I'm still quite fascinated by Joos Van Craesbeeck (See September Post: The one who liked pubs). I have to admit that this is mostly down to his name, but also, and more edifyingly, down to what he was about. So what can the bottomless pit tell us about Joos?


  1. Joos could be pronounced 'Whose' or 'Yous'.
    As an English speaker I find both endearing. Incidentally there is a 'useful' website that breaks down Dutch pronunciation into syllables: http://woordenlijst.org/ It will only be helpful if you already speak the Dutch. I digress.
  2.  Born 1605 or 1606 in Neerlinter. Died 1661, Brussels
  3.  Trained as, and worked as, a baker. This seems to be throughout his early and mid-career at least.
  4. Was taught and heavily influenced by Adriaen Brouwer
  5. He worked as a baker in a (debtor's) prison
  6. They may have met when Brouwer was in prison (for tax debts) where he was the baker.
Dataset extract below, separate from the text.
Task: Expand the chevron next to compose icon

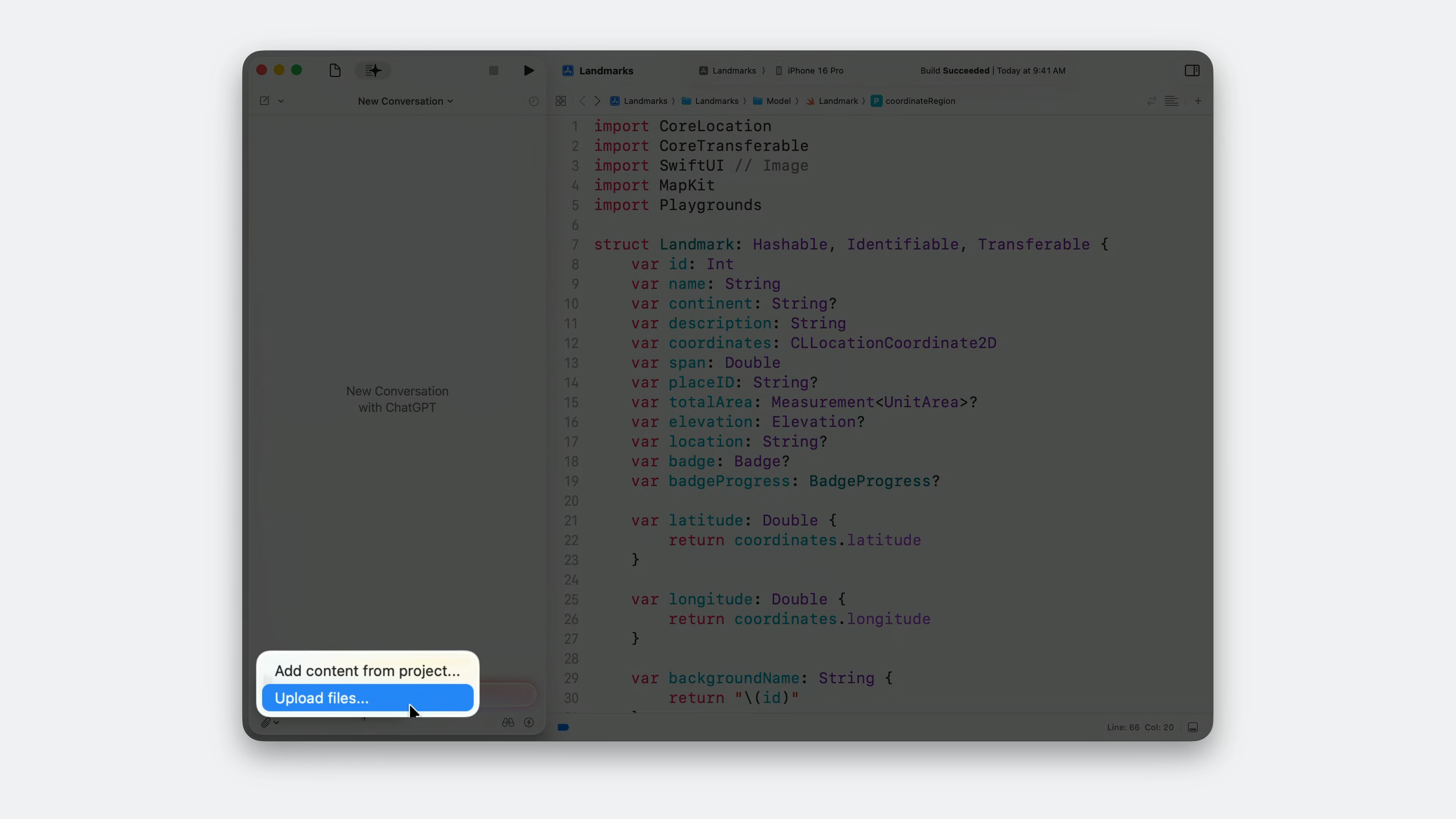Action: coord(281,101)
  7. Craesbeeck also got married in the chapel of the prison, to the former Antwerp prison baker's daughter. 
    This suggests to me that either things in prisons were not quite as they are today, or that the lives of Craesbeeck and his wife to be were so deeply intertwined with the business of prisons that it seemed a natural choice to make, for example, I know of someone who decided to get married in a whisky distillery because her father was a high level employee there. Where to be married is an emotional as well as a practical choice.
    Maybe I am reading too much into it, but it seems to me, that a middle class professional baker could chose to get married somewhere different, and the fact that he chose the prison indicates that he was somewhat of a type that was 'down with' the people. 
    Remember, artists, even now, operate in popular society; they need to sell work, and, until artists like Hogarth created for himself a popular middle class audience by cheaply making prints, works of art were unique and took a long, long and painstaking, time to make. Artists needed their audiences to have a lot of cash. In the 1600s, generally, that audience was the upper class.
  8. The influence of his teacher Brauwer can clearly be seen in his earlier work.
  9. Later in his career he turned completely to middle class scenes set in pubs, and using a somewhat limited range of characters.
  10. His later work is compared unfavourably with that of his teacher: "the rolling eyes and roaring mouths never achieve the deft trenchancy of his model." http://www.sphinxfineart.com/
There may well be another post here when I've had a better look at the work of Brouwer. To me, the most interesting thing about Craesbeeck is his choice of subject and how that ties up with a change in wider society, and I'm interested to see how that differs from Brouwer.